Tab. 1: Processor specifications

Our test processors include NVIDIA Tesla C2050 (Fermi), Intel Core i5 3570K CPU (Ivy Bridge), and AMD A8-3850 APU. Table 1 summarizes the specifications for these processors including the integrated GPUs. Our software platforms use NVIVIA CUDA 4.2 for Ubuntu 12.04, AMD Catalyst 12.4 driver for OpenCL 1.2 and Ubuntu 12.04, and Intel SDK for OpenCL 1.1 and Windows 7.

#### 2.2 Benchmarks

We select three programs from the SHOC OpenCL benchmark suite [8] as our case studies: Single Precision General Matrix Multiply (SGEMM), Sparse Matrix Vector multiply (SpMV), and Fast Fourier Transform (FFT), which represent a range of easy to difficult, but computationally important benchmarks. Table 2 summarizes their computation characteristics and performance bottlenecks.

SGEMM is a sub-routine in the Basic Linear Algebra Subprograms (BLAS) library, and its performance behaviors are representative of other level-3 matrixmatrix operations [12]. The SHOC program is based on the implementation

Benchmarks Compute complexity Compute-to-memory ratioBottleneckSGEMM $O(N^3)$ O(N)Compute-limitedSpMVO(N)O(1)Bandwidth-limitedFFTO(NlogN)O(logN)Compute-limited

Tab. 2: Benchmark characteristics.

developed by Volkov and Demmel [24]. The major improvement introduced by them is to use a block-based algorithm and an improved loop order so that only one input sub-matrix needs to be cached instead of two. Choosing an appropriate block size is critical to the SGEMM performance.

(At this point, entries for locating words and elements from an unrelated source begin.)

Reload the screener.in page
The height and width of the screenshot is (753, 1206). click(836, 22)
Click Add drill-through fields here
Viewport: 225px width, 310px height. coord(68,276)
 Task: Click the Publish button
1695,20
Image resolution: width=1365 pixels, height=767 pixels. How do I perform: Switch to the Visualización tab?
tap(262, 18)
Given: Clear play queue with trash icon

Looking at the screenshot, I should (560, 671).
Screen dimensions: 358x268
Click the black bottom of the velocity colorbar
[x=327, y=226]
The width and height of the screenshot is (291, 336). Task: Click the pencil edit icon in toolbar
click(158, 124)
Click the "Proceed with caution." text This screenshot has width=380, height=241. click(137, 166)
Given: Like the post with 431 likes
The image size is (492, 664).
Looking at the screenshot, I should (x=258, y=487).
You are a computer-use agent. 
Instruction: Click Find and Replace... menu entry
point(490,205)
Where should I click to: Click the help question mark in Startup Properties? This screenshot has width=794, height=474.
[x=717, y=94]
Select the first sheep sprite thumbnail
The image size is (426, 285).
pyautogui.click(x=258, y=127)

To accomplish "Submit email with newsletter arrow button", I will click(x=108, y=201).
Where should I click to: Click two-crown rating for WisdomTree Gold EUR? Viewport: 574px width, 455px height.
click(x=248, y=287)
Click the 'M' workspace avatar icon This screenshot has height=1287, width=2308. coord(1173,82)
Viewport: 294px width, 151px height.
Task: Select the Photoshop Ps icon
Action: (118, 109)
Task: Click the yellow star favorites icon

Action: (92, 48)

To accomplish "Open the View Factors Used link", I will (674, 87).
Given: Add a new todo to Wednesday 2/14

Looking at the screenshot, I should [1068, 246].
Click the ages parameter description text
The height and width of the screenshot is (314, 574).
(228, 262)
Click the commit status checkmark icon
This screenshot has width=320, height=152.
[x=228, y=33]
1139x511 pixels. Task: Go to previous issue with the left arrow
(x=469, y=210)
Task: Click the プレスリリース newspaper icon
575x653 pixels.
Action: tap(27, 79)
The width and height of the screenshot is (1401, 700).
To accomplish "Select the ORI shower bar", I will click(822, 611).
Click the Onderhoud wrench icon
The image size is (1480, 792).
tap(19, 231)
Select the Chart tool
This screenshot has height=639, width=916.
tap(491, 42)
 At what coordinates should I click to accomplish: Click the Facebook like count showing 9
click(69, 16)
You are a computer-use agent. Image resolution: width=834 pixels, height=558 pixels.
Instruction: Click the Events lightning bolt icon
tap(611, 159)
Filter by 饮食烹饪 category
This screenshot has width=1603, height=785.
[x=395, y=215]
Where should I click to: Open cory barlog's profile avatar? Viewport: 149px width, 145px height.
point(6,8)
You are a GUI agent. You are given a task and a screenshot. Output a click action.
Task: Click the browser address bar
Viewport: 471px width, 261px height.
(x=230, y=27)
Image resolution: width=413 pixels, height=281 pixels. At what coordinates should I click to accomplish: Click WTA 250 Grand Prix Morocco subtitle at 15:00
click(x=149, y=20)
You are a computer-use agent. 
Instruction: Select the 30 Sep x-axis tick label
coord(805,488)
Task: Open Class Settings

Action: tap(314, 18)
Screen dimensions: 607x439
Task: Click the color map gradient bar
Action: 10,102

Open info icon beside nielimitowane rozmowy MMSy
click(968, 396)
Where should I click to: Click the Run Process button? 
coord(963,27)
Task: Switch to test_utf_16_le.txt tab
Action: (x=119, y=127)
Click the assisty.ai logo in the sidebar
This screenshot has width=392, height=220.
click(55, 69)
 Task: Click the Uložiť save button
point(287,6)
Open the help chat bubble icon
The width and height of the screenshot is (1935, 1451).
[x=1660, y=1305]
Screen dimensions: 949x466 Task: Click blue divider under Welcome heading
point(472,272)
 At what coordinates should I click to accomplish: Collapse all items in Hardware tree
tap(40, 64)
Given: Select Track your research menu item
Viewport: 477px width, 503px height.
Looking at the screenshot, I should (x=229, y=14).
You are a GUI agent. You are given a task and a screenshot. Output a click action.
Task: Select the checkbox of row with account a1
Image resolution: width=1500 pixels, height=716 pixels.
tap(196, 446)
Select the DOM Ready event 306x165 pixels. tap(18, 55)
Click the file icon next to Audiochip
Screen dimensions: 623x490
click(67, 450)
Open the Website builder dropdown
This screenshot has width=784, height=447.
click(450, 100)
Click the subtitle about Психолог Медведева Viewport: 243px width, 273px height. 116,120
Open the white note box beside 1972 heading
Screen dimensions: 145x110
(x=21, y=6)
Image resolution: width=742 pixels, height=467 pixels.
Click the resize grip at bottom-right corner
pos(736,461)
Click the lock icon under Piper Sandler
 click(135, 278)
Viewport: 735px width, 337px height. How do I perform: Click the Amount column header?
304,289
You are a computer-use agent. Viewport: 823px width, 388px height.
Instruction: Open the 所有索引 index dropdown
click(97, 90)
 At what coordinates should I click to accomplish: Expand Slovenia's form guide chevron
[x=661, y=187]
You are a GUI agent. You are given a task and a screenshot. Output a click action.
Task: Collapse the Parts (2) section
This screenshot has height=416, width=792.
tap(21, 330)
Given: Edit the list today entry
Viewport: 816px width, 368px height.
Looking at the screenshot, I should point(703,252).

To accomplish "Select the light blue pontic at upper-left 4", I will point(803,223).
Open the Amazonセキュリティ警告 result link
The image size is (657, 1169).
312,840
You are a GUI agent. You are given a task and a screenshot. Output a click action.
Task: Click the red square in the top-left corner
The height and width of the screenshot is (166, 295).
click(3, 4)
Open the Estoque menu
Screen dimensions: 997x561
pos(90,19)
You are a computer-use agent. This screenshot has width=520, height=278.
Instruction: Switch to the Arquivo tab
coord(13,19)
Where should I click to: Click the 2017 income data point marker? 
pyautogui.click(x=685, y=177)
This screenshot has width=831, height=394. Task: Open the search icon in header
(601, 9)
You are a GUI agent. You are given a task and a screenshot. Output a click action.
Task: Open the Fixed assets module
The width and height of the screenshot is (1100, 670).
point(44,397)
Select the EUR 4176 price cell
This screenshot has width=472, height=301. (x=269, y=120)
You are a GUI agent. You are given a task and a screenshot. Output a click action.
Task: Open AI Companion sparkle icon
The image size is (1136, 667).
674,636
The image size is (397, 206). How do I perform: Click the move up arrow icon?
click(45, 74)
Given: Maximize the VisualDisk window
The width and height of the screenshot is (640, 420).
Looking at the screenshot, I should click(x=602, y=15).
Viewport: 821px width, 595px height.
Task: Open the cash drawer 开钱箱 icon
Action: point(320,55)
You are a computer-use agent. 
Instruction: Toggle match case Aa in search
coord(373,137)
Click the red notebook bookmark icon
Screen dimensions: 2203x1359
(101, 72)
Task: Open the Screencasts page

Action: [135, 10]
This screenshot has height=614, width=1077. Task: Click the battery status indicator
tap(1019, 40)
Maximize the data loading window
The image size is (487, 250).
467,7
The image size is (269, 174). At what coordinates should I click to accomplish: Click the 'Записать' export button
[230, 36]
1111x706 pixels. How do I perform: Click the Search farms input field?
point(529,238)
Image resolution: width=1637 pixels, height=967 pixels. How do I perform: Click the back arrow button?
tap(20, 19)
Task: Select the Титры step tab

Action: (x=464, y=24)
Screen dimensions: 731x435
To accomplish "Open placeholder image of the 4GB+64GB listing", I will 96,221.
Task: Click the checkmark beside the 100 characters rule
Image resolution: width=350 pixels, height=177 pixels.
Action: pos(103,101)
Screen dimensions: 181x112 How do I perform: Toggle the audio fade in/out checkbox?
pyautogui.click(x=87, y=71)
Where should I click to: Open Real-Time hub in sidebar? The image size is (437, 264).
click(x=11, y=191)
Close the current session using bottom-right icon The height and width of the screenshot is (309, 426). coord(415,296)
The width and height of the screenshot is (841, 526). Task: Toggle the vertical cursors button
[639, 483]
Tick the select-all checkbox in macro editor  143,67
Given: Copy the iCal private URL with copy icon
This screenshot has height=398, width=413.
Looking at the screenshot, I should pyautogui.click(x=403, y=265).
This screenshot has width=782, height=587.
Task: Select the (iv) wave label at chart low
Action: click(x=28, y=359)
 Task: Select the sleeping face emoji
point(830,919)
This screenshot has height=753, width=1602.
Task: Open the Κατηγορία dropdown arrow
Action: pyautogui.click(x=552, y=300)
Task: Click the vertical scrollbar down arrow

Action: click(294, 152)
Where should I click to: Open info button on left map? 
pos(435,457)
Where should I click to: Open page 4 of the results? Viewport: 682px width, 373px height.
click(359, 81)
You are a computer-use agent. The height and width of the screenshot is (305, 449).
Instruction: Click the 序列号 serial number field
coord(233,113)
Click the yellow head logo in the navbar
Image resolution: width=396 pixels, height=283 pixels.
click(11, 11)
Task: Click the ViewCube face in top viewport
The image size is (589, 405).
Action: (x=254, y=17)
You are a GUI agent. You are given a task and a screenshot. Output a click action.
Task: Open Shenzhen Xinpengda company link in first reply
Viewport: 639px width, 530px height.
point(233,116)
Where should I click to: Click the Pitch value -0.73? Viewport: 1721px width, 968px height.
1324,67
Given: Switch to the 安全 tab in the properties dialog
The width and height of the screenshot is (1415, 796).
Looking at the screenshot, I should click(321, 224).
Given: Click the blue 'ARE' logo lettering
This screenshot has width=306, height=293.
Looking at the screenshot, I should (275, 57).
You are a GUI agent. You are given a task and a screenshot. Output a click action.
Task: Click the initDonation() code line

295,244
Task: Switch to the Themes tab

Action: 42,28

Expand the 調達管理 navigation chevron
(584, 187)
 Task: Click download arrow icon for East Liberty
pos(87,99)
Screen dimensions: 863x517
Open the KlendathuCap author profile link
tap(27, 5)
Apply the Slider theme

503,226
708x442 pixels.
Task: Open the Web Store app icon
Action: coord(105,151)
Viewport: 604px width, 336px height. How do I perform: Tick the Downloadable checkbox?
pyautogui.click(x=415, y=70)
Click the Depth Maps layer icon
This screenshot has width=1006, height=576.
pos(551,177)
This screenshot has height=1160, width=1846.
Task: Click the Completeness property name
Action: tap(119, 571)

The SHOC SpMV routine is adapted from the version developed by Bell and Garland [4]. It is well known that SpMV is memory-bound, and a compact storage format is critical to its performance. Bell and Garland experimented with a number of compact formants and discovered the ELLPACK format [18] generally performs best on GPUs. This format could guarantee continuous memory access to matrix entries by adjacent threads and thus maximize the bandwidth utilization. We will use the ELLPACK format and its column-major and row-major variants for performance experiments.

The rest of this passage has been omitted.